When it comes to the Patient-Driven Groupings Model (PDGM) and common concerns, most home health providers are quick to cite the overhaul’s widely opposed behavioral adjustments or controversial changes to therapy reimbursement.
Although those two points are certainly important, PDGM also brings several lesser talked about, hidden challenges to the table as well.
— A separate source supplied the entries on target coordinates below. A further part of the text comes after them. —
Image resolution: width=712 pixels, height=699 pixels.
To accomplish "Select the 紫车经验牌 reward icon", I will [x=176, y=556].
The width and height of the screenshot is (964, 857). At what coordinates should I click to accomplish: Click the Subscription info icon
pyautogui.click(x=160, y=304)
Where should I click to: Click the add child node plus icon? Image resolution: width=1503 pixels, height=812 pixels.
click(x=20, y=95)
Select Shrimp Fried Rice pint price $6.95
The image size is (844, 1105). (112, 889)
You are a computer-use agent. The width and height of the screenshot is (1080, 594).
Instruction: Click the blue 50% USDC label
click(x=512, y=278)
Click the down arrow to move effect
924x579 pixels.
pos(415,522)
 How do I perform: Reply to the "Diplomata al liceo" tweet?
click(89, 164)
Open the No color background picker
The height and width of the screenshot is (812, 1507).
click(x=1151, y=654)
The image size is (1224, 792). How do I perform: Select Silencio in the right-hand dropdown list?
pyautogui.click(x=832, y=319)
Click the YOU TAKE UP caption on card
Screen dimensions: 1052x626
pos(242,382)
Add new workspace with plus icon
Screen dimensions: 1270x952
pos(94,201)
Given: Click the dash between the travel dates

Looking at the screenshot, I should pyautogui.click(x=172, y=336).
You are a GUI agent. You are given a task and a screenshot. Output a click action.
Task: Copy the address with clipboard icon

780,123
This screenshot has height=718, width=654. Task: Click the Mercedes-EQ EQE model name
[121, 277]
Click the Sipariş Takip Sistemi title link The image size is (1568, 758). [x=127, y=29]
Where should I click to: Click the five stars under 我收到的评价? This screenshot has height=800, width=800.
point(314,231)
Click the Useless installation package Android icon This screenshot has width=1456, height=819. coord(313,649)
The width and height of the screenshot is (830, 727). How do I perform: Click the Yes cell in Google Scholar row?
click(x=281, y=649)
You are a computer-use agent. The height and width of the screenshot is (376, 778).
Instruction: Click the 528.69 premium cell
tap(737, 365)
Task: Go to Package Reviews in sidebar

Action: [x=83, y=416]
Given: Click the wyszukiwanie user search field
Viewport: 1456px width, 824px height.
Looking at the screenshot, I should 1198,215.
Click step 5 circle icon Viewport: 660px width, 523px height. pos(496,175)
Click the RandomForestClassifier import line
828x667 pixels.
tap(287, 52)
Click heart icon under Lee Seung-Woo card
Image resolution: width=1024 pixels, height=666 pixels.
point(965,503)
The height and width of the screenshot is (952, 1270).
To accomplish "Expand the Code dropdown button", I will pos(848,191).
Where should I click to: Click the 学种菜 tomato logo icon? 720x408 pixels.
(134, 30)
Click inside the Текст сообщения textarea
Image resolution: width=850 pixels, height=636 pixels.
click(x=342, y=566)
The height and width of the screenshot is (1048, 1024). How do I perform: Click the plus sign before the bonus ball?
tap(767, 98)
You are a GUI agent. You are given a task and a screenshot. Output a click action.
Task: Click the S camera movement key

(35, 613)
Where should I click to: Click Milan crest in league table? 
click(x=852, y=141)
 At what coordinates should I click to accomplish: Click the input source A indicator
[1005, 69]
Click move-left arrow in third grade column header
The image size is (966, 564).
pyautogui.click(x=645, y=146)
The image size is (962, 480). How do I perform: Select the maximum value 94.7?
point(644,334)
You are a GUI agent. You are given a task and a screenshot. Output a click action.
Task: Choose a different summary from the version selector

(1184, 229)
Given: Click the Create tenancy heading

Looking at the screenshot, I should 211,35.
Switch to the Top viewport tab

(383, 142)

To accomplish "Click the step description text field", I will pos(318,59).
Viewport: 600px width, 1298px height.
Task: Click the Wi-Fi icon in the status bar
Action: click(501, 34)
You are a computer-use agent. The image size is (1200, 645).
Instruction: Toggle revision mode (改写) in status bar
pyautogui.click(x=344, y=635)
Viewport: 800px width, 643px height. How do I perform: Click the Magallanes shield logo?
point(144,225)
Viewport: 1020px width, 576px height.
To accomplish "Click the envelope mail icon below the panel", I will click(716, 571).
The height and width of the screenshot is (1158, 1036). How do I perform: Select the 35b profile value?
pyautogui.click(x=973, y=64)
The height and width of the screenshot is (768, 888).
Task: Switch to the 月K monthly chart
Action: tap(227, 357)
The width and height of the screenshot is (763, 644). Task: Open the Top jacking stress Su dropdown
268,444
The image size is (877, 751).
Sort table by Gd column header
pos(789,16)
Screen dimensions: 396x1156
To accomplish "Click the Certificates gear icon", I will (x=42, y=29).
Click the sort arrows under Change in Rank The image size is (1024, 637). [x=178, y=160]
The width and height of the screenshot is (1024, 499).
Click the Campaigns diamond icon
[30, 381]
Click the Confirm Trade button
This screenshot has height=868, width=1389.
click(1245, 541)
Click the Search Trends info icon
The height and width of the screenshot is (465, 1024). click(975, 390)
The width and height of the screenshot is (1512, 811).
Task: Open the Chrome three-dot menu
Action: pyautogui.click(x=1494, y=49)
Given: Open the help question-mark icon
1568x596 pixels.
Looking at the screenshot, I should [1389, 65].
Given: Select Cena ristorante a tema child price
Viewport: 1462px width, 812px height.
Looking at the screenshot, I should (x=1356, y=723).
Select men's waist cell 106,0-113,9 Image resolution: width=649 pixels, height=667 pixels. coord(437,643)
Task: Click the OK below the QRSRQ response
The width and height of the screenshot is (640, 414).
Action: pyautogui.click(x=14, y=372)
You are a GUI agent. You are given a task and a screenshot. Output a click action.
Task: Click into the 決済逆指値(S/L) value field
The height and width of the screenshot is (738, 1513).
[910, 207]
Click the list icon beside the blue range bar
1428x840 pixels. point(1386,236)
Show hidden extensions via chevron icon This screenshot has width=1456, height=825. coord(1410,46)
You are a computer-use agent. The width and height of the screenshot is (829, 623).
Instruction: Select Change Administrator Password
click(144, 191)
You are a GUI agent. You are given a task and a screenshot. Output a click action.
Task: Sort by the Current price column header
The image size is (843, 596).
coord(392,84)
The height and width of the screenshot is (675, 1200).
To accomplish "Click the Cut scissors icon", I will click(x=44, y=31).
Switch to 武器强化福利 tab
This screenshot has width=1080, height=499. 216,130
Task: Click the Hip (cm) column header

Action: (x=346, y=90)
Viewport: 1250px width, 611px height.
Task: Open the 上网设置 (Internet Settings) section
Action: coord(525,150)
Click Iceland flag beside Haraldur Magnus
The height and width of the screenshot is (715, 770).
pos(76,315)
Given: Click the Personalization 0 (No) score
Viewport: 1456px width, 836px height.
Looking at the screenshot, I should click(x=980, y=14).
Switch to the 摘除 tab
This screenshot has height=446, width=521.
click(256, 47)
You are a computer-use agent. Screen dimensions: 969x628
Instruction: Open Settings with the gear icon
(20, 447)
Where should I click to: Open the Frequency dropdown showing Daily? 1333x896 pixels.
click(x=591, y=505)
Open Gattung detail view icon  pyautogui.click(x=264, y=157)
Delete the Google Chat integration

At the very top of the list is physician education.
“Physician education is one of the things that worries me most [about PDGM],” April Anthony, CEO of Encompass Health Corporation’s (NYSE: EHC) home health and hospice division, recently said at the 2019 Home Health Care News Summit in Chicago.
Even today under the Prospective Payment System (PPS), interactions between home health providers and physicians are too frequently filled with communication gaps and misunderstandings — and the current PPS model has been in effect since Oct. 1, 1990. More issues are bound to increase with the emergence of a new payment mechanism, especially one as complex as PDGM.
Overall, PDGM comes with 432 case-mix groups determined by admission source, timing, clinical grouping, functional impairment and co-morbidity adjustment.
And submitting claims with primary diagnoses that don’t fit into one of PDGM’s 12 clinical groupings — or questionable encounters — will be particularly troubling for many providers.
Moving forward, questionable encounter claims will be sent back to agencies as “returned to provider,” meaning agencies will have to review their paperwork and send in updated claims with a more appropriate diagnosis that better matches PDGM’s framework.
“Generalized muscle weakness” is, perhaps, the most common example of a questionable encounter.
Making sure referring physicians understand PDGM’s nuances and are aware of the different questionable encounters should be a major focus for home health providers in the remainder of 2019.
Encompass Health has already taken those steps, Anthony told summit attendees.
Based in Birmingham, Alabama, Encompass Health offers both facility- and home-based patient care in 37 states through its network of 133 hospitals, 245 home health agencies and 82 hospice locations home health agencies and hospice agencies.
“We’re not waiting until [questionable encounters] happen in January to educate that physician,” Anthony said. “We’re educating them right now about why that code doesn’t really work in [home health], why you need to get a little bit more specificity.”
In its final payment rule released last year, the Centers for Medicare & Medicaid Services (CMS) estimated that about 15% of PDGM’s 30-day payment period could be classified as questionable encounters based on current trends.
“I think [CMS] has not done its part in meeting its obligation to educate the physician community about why they’re going to have to behave differently in home health,” Anthony said. “We’re going to have to do that.”
Several other providers have echoed that point to HHCN in the past, including Masonicare Home Health and Hospice.
Wallingford, Connecticut-based Masonicare is a not-for-profit health continuum that offers home health and hospice, among other services. Masonicare has six offices and operates one of the largest nursing homes in Connecticut.
“I think it would be helpful if physicians and physicians practices had some education from CMS, which hasn’t always been the case,” Susan Adams, vice president and administrator at Masonicare Home Health and Hospice, previously told HHCN. “So, for instance, CMS may make a ruling that seriously impacts home health providers but it involves physician alignment and CMS has not been able to step up and ensure the physician understands their potential new role.”